• **Entries provided**
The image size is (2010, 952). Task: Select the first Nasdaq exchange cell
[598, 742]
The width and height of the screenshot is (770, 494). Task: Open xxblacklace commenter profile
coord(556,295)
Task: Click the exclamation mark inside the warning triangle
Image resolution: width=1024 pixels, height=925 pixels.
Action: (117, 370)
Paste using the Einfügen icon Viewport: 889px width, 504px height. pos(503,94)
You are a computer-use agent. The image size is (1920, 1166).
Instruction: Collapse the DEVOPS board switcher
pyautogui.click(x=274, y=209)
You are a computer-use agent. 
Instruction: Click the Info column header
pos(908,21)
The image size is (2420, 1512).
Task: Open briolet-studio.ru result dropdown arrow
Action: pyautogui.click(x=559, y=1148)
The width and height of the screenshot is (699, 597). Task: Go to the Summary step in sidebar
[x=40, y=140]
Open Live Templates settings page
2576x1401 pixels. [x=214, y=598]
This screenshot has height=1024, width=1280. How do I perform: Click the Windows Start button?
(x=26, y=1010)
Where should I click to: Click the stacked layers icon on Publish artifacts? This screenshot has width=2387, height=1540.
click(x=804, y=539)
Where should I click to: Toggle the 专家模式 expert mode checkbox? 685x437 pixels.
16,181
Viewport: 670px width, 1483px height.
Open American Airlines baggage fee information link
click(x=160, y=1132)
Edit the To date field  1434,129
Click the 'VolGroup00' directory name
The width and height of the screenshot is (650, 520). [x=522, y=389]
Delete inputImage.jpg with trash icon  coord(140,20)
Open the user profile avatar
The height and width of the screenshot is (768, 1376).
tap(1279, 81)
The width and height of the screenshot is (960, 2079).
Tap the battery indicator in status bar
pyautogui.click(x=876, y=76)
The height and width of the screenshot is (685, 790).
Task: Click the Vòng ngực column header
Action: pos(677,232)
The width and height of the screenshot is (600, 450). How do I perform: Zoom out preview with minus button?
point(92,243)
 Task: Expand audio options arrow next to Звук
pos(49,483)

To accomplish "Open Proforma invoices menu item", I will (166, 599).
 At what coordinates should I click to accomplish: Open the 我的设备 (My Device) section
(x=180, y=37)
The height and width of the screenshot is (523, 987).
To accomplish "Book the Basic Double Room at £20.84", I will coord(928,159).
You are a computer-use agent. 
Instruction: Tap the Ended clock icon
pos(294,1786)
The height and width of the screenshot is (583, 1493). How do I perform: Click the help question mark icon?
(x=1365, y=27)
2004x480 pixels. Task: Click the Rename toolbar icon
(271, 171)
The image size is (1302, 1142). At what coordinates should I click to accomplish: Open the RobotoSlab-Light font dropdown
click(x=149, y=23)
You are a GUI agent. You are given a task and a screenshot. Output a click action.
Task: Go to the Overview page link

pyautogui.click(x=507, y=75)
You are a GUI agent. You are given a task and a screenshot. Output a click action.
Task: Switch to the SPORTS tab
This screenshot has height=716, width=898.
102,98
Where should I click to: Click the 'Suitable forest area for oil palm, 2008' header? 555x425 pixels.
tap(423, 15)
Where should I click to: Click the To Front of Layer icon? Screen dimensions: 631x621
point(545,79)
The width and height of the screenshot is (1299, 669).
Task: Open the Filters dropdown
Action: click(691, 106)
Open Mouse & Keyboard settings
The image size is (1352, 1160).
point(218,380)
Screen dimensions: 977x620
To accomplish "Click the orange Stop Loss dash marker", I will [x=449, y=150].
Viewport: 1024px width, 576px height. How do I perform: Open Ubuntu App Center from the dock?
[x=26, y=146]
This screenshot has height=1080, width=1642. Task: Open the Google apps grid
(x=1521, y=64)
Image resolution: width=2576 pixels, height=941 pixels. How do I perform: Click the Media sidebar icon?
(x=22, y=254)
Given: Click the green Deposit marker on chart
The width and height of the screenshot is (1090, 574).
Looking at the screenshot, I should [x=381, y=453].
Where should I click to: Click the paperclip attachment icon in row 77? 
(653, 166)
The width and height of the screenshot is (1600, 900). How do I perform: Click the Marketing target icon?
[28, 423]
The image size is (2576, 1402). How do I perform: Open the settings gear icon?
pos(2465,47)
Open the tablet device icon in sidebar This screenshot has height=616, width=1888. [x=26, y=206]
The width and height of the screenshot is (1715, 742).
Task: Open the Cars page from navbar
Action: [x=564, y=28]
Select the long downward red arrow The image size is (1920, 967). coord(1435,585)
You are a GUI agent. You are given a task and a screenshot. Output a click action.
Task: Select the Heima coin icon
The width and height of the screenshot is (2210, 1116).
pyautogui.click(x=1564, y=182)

• **Goal of the exercise**
Please edit the material above, changing each "Where should I click to:" to "Where do I click to:" and leaving everything else as it is.

• **Written response**
The image size is (2010, 952). Task: Select the first Nasdaq exchange cell
[598, 742]
The width and height of the screenshot is (770, 494). Task: Open xxblacklace commenter profile
coord(556,295)
Task: Click the exclamation mark inside the warning triangle
Image resolution: width=1024 pixels, height=925 pixels.
Action: (117, 370)
Paste using the Einfügen icon Viewport: 889px width, 504px height. pos(503,94)
You are a computer-use agent. The image size is (1920, 1166).
Instruction: Collapse the DEVOPS board switcher
pyautogui.click(x=274, y=209)
You are a computer-use agent. 
Instruction: Click the Info column header
pos(908,21)
The image size is (2420, 1512).
Task: Open briolet-studio.ru result dropdown arrow
Action: pyautogui.click(x=559, y=1148)
The width and height of the screenshot is (699, 597). Task: Go to the Summary step in sidebar
[x=40, y=140]
Open Live Templates settings page
2576x1401 pixels. [x=214, y=598]
This screenshot has height=1024, width=1280. How do I perform: Click the Windows Start button?
(x=26, y=1010)
Where do I click to: Click the stacked layers icon on Publish artifacts? This screenshot has width=2387, height=1540.
click(x=804, y=539)
Where do I click to: Toggle the 专家模式 expert mode checkbox? 685x437 pixels.
16,181
Viewport: 670px width, 1483px height.
Open American Airlines baggage fee information link
click(x=160, y=1132)
Edit the To date field  1434,129
Click the 'VolGroup00' directory name
The width and height of the screenshot is (650, 520). [x=522, y=389]
Delete inputImage.jpg with trash icon  coord(140,20)
Open the user profile avatar
The height and width of the screenshot is (768, 1376).
tap(1279, 81)
The width and height of the screenshot is (960, 2079).
Tap the battery indicator in status bar
pyautogui.click(x=876, y=76)
The height and width of the screenshot is (685, 790).
Task: Click the Vòng ngực column header
Action: pos(677,232)
The width and height of the screenshot is (600, 450). How do I perform: Zoom out preview with minus button?
point(92,243)
 Task: Expand audio options arrow next to Звук
pos(49,483)

To accomplish "Open Proforma invoices menu item", I will (166, 599).
 At what coordinates should I click to accomplish: Open the 我的设备 (My Device) section
(x=180, y=37)
The height and width of the screenshot is (523, 987).
To accomplish "Book the Basic Double Room at £20.84", I will coord(928,159).
You are a computer-use agent. 
Instruction: Tap the Ended clock icon
pos(294,1786)
The height and width of the screenshot is (583, 1493). How do I perform: Click the help question mark icon?
(x=1365, y=27)
2004x480 pixels. Task: Click the Rename toolbar icon
(271, 171)
The image size is (1302, 1142). At what coordinates should I click to accomplish: Open the RobotoSlab-Light font dropdown
click(x=149, y=23)
You are a GUI agent. You are given a task and a screenshot. Output a click action.
Task: Go to the Overview page link

pyautogui.click(x=507, y=75)
You are a GUI agent. You are given a task and a screenshot. Output a click action.
Task: Switch to the SPORTS tab
This screenshot has height=716, width=898.
102,98
Where do I click to: Click the 'Suitable forest area for oil palm, 2008' header? 555x425 pixels.
tap(423, 15)
Where do I click to: Click the To Front of Layer icon? Screen dimensions: 631x621
point(545,79)
The width and height of the screenshot is (1299, 669).
Task: Open the Filters dropdown
Action: click(691, 106)
Open Mouse & Keyboard settings
The image size is (1352, 1160).
point(218,380)
Screen dimensions: 977x620
To accomplish "Click the orange Stop Loss dash marker", I will [x=449, y=150].
Viewport: 1024px width, 576px height. How do I perform: Open Ubuntu App Center from the dock?
[x=26, y=146]
This screenshot has height=1080, width=1642. Task: Open the Google apps grid
(x=1521, y=64)
Image resolution: width=2576 pixels, height=941 pixels. How do I perform: Click the Media sidebar icon?
(x=22, y=254)
Given: Click the green Deposit marker on chart
The width and height of the screenshot is (1090, 574).
Looking at the screenshot, I should [x=381, y=453].
Where do I click to: Click the paperclip attachment icon in row 77? 
(653, 166)
The width and height of the screenshot is (1600, 900). How do I perform: Click the Marketing target icon?
[28, 423]
The image size is (2576, 1402). How do I perform: Open the settings gear icon?
pos(2465,47)
Open the tablet device icon in sidebar This screenshot has height=616, width=1888. [x=26, y=206]
The width and height of the screenshot is (1715, 742).
Task: Open the Cars page from navbar
Action: [x=564, y=28]
Select the long downward red arrow The image size is (1920, 967). coord(1435,585)
You are a GUI agent. You are given a task and a screenshot. Output a click action.
Task: Select the Heima coin icon
The width and height of the screenshot is (2210, 1116).
pyautogui.click(x=1564, y=182)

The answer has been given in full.